Helen Keller erkrankte als kleines Kind schwer und verlor dadurch nicht nur ihr Augenlicht, sondern auch ihr Gehör. Die verzweifelten Eltern stellten eine junge Blinden-Lehrerin ein mit dem Auftrag, dem völlig isolierten Kind das Sprechen beizubringen. Ein scheinbar aussichtsloses Unterfangen. Als die junge Frau wieder einmal mit den Nerven völlig am Ende war, weil Helen einfach nicht begriff, beschloss sie, mit ihr an die frische Luft zu gehen. Vor dem Haus [- es lag in einer Kleinstadt im amerikanischen Alabama -] gab es einen Brunnen, und da kam ihr eine Idee. Sie pumpte und ließ Wasser über die eine Hand des Kindes laufen, und in die andere Hand schrieb sie in Blindenschrift das Wort "Wasser". Und zum erstem Mal in ihrem Leben verstand die kleine Helen. Sie begriff plötzlich, dass es Worte gab, dass es eine Sprache gab und durch diese Sprache Kommunikation mit anderen Menschen möglich war. "Es war, als ob ich vom Tod zum Leben auferweckt worden wäre", schrieb Helen später; und von diesem Tag entfaltete sich ihr Leben wie eine Explosion. Sie lernte Lesen, Schreiben, sogar sprechen. Später studierte sie, gründete eine Schule, wurde zu einer weltweit gefragten Rednerin. Als sie 1968 in hohem Alter starb, hatte sie zahllosen Taubblinden eine Sprache gegeben.

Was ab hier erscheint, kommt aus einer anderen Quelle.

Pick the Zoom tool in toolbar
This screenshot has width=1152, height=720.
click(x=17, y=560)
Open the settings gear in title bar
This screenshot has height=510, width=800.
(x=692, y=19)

Diese Geschichte von Helen Keller zeigt mir, dass Menschen lernen können, auch aus tiefstem Leid aufzustehen, es nicht als letzte Wirklichkeit zu sehen. Gott hat das Unglück nicht verhindert. Gott läßt es zu, dass Menschen Gefahren ausgesetzt sind und manche ganz schlimm leiden müssen. Und doch: Gott kapituliert nicht vor dem Leiden. Er kann eine Wende herbeiführen, einen unverhofften Neuanfang schenken - in jeder noch so aussichtslosen Lage. Aber dazu braucht er Menschen, die durchhalten. Ich denke an die junge Lehrerin von Helen Keller, die trotz Rückschläge einfach nicht aufgab. Ich denke an die Menschen aus aller Welt, die in Haiti Hilfe organisieren. Sie haben die Vision, dass dieses Unglück zwar nicht ungeschehen gemacht, aber doch gewendet werden kann.

Diese tapferen Leute braucht Gott, um Wunder zu tun. Das Wunder sehe ich darin, dass Menschen, ähnlich wie Helen Keller, eine neue Sprache lernen, eine Sprache, die das Leben total verändert, die eine neue Wirklichkeit erschließt. "Ich gebe dich nicht auf. Deine Schmerzen will ich lindern, deine Wunden will ich verbinden, Deinen Hunger will ich stillen mit dem, was ich habe. Und ich tue es nicht nur einmal, nicht nur heute. Ich will es so lange tun, bis du verstehst, bis du selber anfängst, diese Sprache der Hoffnung zu sprechen.

Jemandem, der im Dunkeln sitzt, diese Hoffnung zu bringen, ist nicht leicht. Es erfordert unendliche Geduld und großes Durchhaltevermögen. Gott hat diese Sprache erfunden, und Jesus hat sie den Menschen gebracht. Mit unendlicher Geduld hat er ihre Worte vorbuchstabiert, sie den Menschen in die Hände und in die Herzen geschrieben. Wo Menschen sie begreifen, da kann Unglaubliches geschehen. Da bricht das Licht der Hoffnung hinein in unsre alte, vergehende Welt.

Es ist nichts aussichtslos, weder in meinem noch in Ihrem Leben.
Und deshalb lohnt es sich, die Sprache der Hoffnung zu lernen und sie anderen beizubringen.
Hinschauen, hingehen, helfen, allen Rückschlägen zum Trotz.